Je traverse un désert de tourbe et de mensonge.
Je rêve de ma fin quand le remords me ronge,
Je suis pris des tourments de l’homme tiraillé ;
Par un péché coupable à jamais travaillé,
Je traverse un désert de tourbe et de mensonge.
Le combat de ma vie est de ne point mourir.
Devant ce que j’ai fait j’ai si peur de périr ;
Cette lutte incessante oppose ma conscience
À l’abject de ma faute ; et pourtant, par défiance
Le combat de ma vie est de ne point mourir.
J’ai fait pis que tuer par ma pulsion mauvaise !
Un silence de mort, un immense malaise
Révèle mon mal crime aux yeux de mes amis :
Ceux qui m’ont fait confiance, à qui j’ai tout transmis…
J’ai fait pis que tuer par ma pulsion mauvaise !
Palper la peau d’autrui me fut geste normal.
Désormais, le cancer, ou je ne sais quel mal,
Affute mon remords, éveille mon angoisse,
Je sens dans tout mon corps la mort, comme une poisse –
Palper la peau d’autrui me fut geste normal.
Je revois ce garçon qui s’amuse et qui joue.
Je me revois encor lui caresser la joue,
Le prendre dans mes bras… Je suis un criminel !
Se rappelle-t-il donc ce toucher trop charnel ?
Je revois ce garçon qui s’amuse et qui joue.
Un confrère bénit le Seigneur pour ma foi !
S’il savait, s’il savait… Ah ! s’il savait l’effroi
Que je ressens, tenace, en mon âme perverse,
S’il savait qu’en mon cœur je ressens tout l’inverse !
Un confrère bénit le Seigneur pour ma foi !
Les derniers sacrements me sont donnés. De grâce !
Retirez de mon cœur toute la sombre crasse !
Cela fait si longtemps que mon cœur se salit,
Si longtemps que je tais ce que j’ai fais du lit !
Les derniers sacrements me sont donnés.
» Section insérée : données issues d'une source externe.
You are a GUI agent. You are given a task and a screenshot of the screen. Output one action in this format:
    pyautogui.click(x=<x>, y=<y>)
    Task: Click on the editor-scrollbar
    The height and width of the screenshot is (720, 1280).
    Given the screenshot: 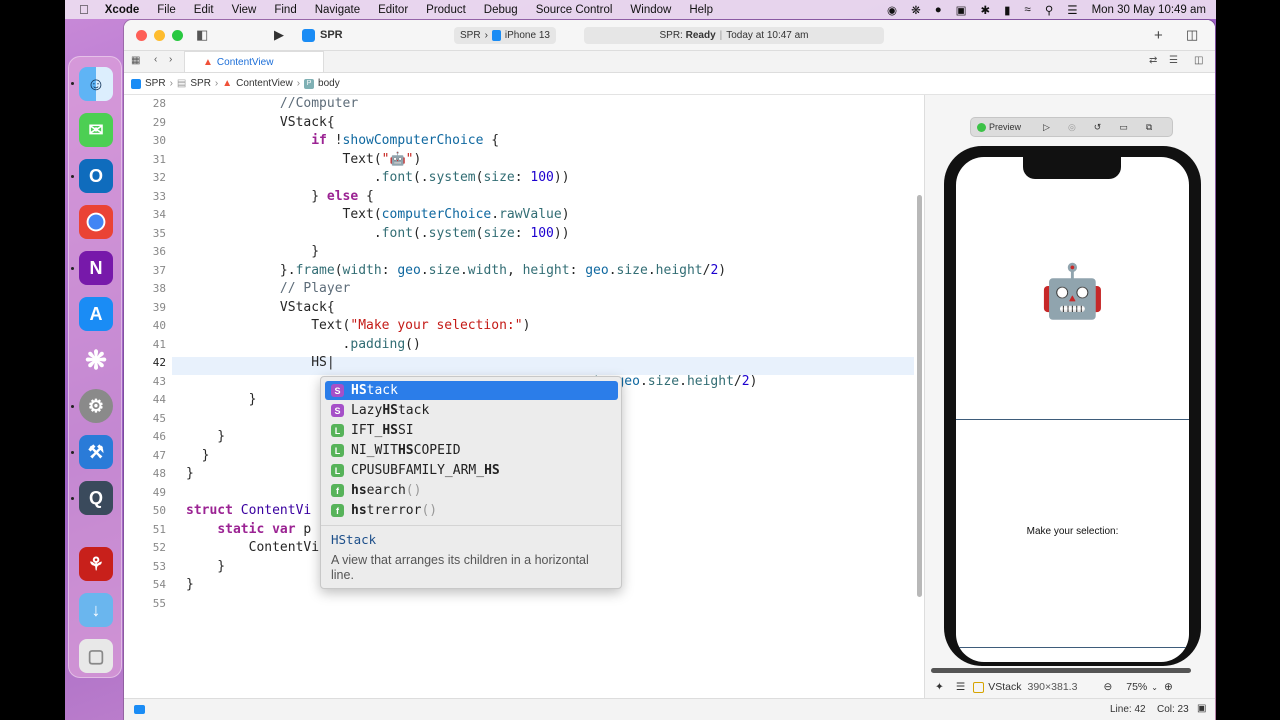 What is the action you would take?
    pyautogui.click(x=920, y=396)
    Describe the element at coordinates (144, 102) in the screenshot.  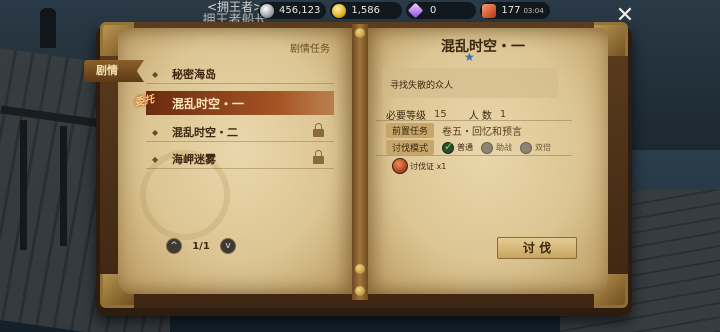
I see `commission-seal: 委托` at that location.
De grâce !
Je n’ai pas les vertus de mes si beaux habits !
Je leur ai préféré victimes, fric, rubis.
J’ai débauché mon temps pour masquer ma tendance,
Comment n’ont-ils rien su de mon outrecuidance ?
Je n’ai pas les vertus de mes si beaux habits !
La mort désarmera bientôt l’abominable.
Qui me voit se méprend, ce qui m’est intenable ;
On loue à grand regret ce que je ne suis pas,
Je sais qu’il n’est pas loin, cet inique trépas.
La mort désarmera bientôt l’abominable.
De ce mal venimeux je n’ai rien confessé.
Comme un dernier défi pour Dieu que j’ai blessé,
Je n’ai rien dit. Jamais je n’ai dit ce mal crime ;
Je sens que le Malin me cherche comme prime –
De ce mal venimeux je n’ai rien confessé.
La mort vient retirer les mots de ma pensée.
De la belle innocence éplorée, offensée,
Je sens que point le jour où l’homme entend son cri ;
Le jour où l’on verra que je suis un pourri.
La mort vient retirer les mots de ma pensée.